--- Given records ---
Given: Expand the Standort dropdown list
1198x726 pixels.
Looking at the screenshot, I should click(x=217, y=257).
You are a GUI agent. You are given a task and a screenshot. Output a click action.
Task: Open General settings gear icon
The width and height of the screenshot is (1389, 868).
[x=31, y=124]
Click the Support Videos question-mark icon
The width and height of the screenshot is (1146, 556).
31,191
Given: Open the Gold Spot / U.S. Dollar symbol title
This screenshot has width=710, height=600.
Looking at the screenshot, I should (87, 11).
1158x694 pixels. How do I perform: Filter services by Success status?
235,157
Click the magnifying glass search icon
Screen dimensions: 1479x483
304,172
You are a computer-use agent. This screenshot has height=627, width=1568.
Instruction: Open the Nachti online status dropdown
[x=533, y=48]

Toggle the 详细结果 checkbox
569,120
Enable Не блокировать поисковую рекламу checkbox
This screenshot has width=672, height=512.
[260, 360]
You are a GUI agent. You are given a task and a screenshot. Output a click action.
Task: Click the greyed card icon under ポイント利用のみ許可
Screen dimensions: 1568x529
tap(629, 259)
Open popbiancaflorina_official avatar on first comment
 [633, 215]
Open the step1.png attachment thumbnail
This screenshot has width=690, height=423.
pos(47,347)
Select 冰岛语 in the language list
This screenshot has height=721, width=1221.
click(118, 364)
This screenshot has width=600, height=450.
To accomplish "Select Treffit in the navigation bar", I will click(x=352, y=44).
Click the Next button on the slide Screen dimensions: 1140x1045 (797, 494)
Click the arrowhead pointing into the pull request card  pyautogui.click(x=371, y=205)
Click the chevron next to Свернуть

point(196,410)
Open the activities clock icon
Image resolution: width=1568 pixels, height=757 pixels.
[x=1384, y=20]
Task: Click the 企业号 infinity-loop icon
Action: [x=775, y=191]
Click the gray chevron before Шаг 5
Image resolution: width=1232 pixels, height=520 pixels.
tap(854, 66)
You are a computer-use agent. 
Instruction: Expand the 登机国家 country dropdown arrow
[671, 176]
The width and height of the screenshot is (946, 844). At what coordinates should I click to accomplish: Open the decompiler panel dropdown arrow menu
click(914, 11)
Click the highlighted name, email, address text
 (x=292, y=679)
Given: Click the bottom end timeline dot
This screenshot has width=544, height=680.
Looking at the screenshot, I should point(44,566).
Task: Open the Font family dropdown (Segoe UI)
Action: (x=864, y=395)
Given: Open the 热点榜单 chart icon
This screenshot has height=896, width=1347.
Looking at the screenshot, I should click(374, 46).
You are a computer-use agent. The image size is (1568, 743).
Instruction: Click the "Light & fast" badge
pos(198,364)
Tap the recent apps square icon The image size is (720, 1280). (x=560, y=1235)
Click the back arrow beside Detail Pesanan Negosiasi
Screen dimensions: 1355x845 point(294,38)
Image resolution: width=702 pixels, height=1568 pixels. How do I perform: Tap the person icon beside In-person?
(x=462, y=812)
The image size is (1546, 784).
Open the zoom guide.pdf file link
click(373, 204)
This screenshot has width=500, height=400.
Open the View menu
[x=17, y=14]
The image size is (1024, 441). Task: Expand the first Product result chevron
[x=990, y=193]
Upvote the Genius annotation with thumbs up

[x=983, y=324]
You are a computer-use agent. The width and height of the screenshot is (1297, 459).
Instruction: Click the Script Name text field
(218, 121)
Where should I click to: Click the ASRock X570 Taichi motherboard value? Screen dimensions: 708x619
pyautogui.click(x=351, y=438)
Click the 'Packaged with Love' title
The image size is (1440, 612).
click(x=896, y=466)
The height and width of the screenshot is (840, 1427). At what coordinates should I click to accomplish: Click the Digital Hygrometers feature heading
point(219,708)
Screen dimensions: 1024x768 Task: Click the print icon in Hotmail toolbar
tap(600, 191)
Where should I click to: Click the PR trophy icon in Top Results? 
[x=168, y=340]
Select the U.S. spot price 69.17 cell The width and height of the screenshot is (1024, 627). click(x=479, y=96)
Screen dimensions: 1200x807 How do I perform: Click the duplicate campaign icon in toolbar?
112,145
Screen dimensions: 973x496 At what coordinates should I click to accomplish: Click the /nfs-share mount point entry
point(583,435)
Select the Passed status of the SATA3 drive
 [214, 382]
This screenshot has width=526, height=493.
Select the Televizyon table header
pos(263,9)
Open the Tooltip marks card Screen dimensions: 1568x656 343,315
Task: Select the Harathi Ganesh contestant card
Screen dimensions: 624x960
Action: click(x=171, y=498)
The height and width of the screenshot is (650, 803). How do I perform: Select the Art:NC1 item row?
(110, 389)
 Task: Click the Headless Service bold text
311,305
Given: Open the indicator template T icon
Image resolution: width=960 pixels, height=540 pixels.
---
(Work request): Return, from the material above, each line holding the string "list".

(Written solution):
Given: Expand the Standort dropdown list
Select 冰岛语 in the language list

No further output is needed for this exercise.